### [SUPPLIED PASSAGE]
Victoria continues to hold out on Malcolm Turnbull's hospital funding deal after accusing the federal government of cutting it out of negotiations.
The state Labor government says a proposed arrangement by the federal coalition government, which caps service funding increases, would cheat the rapidly-growing state of $2.1 billion over five years.
State Health Minister Jill Hennessy refused to sign on to a preliminary agreement at Friday's Council of Australian Governments meeting, as Victoria maintained it was still owed $104 million in funding from 2015-16.
Further inflaming the situation was a letter sent by federal counterpart Greg Hunt earlier this week, which bypassed her and went directly to public hospital bosses, trying to spruik the deal.
"This shows once again you can't trust Malcolm Turnbull when it comes to health," Ms Hennessy said in a statement ahead of the Friday's meeting in Sydney.
"He has attempted to deceive our hospitals - he has refused to pay funding our hospitals are owed and now he is trying to exclude Victorians from negotiations on a new health deal that could see Victorian hospitals short-changed $2.1 billion."
South Australia and the ACT on Friday signed up to the preliminary agreement, with Victoria, Tasmania, the Northern Territory and Queensland still holding out.
WA and NSW previously agreed to the plan.

### [WORK TASK 1]
Quote the hospital funding article from "Further inflaming the" up to and including "still holding out.".
### [WORK TASK 2]
Summarize the hospital funding article in two sentences.

### [DATA EXTRACTS]

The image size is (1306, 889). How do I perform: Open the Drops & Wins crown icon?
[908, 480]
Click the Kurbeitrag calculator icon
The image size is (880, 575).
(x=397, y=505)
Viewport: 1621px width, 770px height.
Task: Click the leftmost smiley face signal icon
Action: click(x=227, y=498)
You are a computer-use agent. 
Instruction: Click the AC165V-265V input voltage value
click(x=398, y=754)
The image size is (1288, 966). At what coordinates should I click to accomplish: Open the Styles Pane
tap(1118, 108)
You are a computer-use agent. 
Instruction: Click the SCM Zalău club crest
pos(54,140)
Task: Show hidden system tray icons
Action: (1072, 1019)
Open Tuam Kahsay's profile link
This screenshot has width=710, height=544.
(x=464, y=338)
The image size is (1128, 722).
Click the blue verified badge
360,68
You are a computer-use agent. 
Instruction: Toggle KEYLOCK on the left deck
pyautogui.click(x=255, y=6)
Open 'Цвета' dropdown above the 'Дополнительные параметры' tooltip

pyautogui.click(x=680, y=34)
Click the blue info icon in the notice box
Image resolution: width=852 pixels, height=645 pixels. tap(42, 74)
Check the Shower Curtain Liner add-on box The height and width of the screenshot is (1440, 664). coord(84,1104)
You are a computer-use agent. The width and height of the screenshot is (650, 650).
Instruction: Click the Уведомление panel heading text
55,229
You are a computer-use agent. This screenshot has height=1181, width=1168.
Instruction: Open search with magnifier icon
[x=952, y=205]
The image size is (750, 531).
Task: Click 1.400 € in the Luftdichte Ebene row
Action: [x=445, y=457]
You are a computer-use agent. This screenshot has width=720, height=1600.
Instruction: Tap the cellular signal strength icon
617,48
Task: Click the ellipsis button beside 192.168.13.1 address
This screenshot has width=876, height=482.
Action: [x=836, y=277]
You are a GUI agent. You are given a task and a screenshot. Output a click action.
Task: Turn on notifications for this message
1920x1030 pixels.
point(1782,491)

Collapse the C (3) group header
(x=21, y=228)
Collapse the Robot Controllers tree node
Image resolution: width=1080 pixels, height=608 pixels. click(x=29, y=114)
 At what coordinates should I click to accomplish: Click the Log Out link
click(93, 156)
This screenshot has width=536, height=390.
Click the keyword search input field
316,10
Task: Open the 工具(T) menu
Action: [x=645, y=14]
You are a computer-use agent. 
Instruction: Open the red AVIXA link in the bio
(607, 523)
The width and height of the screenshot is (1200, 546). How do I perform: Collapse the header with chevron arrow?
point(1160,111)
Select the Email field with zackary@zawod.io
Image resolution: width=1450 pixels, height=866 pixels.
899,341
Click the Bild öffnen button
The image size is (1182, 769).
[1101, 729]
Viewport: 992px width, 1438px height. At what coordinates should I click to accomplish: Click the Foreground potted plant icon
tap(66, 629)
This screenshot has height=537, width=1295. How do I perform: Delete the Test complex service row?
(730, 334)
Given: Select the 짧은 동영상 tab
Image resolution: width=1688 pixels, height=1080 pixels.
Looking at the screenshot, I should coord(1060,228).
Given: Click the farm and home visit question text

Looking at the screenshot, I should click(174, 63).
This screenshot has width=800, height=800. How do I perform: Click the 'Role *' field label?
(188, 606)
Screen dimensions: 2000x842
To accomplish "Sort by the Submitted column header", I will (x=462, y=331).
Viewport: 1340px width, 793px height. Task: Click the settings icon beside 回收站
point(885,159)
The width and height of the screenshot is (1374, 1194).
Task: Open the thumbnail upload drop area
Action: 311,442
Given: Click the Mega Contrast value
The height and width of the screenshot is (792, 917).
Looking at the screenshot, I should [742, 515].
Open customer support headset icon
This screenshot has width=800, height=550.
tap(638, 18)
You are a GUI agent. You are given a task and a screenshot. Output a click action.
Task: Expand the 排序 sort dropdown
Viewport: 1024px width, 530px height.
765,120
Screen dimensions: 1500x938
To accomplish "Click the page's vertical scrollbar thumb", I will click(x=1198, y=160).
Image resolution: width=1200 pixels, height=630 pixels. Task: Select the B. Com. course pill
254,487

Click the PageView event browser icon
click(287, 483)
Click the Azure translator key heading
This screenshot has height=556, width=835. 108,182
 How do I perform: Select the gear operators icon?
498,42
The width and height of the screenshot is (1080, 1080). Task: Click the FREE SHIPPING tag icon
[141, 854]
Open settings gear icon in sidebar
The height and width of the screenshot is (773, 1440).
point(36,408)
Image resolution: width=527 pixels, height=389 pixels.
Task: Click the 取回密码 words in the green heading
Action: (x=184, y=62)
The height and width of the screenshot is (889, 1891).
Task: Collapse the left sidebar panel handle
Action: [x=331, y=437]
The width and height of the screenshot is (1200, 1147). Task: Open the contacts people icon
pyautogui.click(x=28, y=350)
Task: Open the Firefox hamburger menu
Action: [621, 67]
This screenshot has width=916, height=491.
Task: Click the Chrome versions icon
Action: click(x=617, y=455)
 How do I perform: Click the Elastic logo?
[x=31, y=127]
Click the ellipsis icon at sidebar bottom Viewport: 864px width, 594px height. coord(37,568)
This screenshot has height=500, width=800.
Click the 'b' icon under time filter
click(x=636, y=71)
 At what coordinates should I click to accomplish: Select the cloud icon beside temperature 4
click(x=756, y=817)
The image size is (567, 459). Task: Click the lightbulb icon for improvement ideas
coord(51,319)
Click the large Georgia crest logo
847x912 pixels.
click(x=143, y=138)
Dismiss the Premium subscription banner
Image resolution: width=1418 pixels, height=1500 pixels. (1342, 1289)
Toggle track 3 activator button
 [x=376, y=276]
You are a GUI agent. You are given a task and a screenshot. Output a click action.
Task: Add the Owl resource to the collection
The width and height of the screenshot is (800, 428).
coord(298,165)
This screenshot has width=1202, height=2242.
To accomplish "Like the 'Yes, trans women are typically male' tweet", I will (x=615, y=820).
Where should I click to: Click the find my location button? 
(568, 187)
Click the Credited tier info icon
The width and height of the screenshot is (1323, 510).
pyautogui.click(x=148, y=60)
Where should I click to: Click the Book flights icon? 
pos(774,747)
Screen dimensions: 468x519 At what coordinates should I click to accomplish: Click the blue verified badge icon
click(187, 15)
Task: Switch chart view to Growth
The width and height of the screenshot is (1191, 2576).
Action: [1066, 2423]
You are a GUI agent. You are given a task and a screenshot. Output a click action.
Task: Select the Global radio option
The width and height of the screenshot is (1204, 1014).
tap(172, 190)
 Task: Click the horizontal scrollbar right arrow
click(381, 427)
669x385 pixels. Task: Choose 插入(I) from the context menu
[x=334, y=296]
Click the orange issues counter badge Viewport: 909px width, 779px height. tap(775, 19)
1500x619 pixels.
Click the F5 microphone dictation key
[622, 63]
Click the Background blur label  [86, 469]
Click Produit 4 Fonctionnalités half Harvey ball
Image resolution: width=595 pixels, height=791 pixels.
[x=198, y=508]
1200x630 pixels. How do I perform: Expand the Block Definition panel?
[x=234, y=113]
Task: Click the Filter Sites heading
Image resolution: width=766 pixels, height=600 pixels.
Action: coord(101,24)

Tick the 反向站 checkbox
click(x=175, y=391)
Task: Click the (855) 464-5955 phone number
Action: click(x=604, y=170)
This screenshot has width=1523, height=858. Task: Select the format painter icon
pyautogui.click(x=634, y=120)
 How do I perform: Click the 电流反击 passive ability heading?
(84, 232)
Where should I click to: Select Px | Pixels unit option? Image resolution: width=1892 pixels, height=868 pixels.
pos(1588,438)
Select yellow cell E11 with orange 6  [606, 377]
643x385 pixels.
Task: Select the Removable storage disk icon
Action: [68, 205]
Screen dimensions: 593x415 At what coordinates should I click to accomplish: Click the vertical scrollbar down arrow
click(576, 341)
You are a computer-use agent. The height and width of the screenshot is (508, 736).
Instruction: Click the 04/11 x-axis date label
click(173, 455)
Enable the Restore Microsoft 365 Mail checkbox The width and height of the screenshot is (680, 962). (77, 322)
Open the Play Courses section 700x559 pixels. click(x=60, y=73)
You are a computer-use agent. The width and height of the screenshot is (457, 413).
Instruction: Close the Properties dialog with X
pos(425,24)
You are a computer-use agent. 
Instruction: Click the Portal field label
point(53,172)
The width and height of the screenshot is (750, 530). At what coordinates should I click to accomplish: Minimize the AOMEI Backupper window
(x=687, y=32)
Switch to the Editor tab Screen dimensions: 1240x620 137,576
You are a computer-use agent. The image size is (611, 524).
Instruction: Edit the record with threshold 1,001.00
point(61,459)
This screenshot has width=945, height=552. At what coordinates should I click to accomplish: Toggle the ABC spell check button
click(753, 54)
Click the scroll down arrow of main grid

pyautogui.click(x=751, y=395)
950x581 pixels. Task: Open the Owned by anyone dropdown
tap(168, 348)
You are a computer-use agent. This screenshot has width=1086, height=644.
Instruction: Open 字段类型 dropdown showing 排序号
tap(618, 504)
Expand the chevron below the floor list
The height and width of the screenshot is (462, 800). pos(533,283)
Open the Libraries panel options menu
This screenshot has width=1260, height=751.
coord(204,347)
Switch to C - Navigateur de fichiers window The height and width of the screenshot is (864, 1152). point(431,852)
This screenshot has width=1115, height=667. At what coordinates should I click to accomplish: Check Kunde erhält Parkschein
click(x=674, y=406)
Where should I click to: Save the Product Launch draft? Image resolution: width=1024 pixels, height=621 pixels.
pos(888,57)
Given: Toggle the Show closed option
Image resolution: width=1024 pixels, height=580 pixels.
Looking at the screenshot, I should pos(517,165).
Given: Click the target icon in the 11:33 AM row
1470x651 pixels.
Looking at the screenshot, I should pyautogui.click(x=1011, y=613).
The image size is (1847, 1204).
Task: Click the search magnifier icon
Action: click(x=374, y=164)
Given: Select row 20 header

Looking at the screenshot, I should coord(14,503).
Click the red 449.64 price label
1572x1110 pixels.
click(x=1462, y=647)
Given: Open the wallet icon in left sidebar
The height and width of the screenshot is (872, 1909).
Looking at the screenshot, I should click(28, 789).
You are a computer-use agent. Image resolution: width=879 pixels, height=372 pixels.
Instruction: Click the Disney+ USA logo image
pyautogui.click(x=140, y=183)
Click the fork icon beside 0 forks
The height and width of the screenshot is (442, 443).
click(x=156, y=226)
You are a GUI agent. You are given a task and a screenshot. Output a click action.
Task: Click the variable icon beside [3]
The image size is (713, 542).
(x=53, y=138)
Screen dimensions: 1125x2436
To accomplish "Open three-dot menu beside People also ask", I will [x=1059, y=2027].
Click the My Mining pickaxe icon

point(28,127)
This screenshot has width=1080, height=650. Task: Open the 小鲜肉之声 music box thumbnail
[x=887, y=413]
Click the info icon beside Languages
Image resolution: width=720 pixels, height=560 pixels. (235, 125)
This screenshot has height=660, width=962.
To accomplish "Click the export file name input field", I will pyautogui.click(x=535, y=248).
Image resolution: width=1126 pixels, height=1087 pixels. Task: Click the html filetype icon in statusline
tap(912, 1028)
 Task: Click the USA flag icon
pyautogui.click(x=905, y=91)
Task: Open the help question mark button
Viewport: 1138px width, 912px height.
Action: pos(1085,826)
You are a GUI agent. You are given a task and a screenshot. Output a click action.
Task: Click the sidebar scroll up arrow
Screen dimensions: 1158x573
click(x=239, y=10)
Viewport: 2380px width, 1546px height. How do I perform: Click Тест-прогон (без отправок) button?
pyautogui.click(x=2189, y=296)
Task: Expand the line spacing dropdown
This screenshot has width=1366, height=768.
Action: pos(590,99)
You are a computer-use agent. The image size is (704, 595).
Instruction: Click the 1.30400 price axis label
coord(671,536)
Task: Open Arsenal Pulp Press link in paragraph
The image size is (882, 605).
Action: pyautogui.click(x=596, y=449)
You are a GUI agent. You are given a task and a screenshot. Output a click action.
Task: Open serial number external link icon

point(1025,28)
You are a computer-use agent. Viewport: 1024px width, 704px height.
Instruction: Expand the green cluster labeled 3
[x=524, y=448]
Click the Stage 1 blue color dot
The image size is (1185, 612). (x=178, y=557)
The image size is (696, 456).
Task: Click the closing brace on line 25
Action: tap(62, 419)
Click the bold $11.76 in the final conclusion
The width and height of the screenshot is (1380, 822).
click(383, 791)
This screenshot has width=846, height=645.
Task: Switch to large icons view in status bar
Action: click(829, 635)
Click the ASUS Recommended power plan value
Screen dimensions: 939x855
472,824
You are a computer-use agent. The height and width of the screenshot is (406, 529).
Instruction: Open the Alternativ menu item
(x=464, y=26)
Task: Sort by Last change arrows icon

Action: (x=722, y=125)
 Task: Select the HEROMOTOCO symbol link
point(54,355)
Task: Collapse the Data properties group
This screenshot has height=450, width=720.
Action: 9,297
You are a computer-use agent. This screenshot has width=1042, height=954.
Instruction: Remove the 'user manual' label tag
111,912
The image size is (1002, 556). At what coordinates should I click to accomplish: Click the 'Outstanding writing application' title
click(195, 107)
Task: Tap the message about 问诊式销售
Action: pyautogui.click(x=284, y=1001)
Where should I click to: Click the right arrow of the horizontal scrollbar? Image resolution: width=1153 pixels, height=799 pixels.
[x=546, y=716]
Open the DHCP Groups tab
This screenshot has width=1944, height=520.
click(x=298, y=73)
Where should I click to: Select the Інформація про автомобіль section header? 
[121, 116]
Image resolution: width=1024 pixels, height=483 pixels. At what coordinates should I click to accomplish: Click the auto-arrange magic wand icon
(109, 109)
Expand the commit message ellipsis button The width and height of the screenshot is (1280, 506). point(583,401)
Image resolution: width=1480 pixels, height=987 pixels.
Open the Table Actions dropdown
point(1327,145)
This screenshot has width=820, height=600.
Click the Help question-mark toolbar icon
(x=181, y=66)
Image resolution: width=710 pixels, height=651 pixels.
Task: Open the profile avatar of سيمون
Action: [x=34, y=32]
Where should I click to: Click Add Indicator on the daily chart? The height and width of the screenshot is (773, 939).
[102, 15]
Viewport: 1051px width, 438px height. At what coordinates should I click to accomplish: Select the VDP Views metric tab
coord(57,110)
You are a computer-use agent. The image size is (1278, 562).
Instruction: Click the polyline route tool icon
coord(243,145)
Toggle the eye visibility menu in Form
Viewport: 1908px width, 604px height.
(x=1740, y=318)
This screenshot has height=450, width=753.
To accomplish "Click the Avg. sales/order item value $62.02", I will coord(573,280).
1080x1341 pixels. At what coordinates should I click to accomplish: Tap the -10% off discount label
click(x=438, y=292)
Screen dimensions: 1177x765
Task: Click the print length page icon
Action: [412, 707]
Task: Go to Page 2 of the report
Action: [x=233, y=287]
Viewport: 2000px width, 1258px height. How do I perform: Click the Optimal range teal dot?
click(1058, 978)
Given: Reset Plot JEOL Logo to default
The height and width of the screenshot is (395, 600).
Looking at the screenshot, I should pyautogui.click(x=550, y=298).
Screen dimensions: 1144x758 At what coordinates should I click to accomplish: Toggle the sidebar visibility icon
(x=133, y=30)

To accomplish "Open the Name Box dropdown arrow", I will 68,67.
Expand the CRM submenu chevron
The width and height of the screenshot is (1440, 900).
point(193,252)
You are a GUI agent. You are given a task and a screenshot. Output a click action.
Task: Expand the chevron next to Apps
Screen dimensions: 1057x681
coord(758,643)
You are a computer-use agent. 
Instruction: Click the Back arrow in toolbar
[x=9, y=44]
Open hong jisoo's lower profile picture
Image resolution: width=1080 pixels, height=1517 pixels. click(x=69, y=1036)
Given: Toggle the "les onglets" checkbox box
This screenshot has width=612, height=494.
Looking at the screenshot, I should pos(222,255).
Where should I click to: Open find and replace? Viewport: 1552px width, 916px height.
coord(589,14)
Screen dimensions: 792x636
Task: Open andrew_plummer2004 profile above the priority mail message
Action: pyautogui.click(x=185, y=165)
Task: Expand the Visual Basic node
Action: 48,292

### [TASK RESPONSE 1]
Further inflaming the situation was a letter sent by federal counterpart Greg Hunt earlier this week, which bypassed her and went directly to public hospital bosses, trying to spruik the deal.
"This shows once again you can't trust Malcolm Turnbull when it comes to health," Ms Hennessy said in a statement ahead of the Friday's meeting in Sydney.
"He has attempted to deceive our hospitals - he has refused to pay funding our hospitals are owed and now he is trying to exclude Victorians from negotiations on a new health deal that could see Victorian hospitals short-changed $2.1 billion."
South Australia and the ACT on Friday signed up to the preliminary agreement, with Victoria, Tasmania, the Northern Territory and Queensland still holding out.

### [TASK RESPONSE 2]
Victoria refused to sign a preliminary agreement on the federal coalition government's hospital funding deal, saying its cap on service funding increases would cheat the state of $2.1 billion over five years and that Victoria is still owed $104 million from 2015-16. South Australia and the ACT signed the agreement on Friday and WA and NSW had already agreed, while Victoria, Tasmania, the Northern Territory and Queensland are still holding out.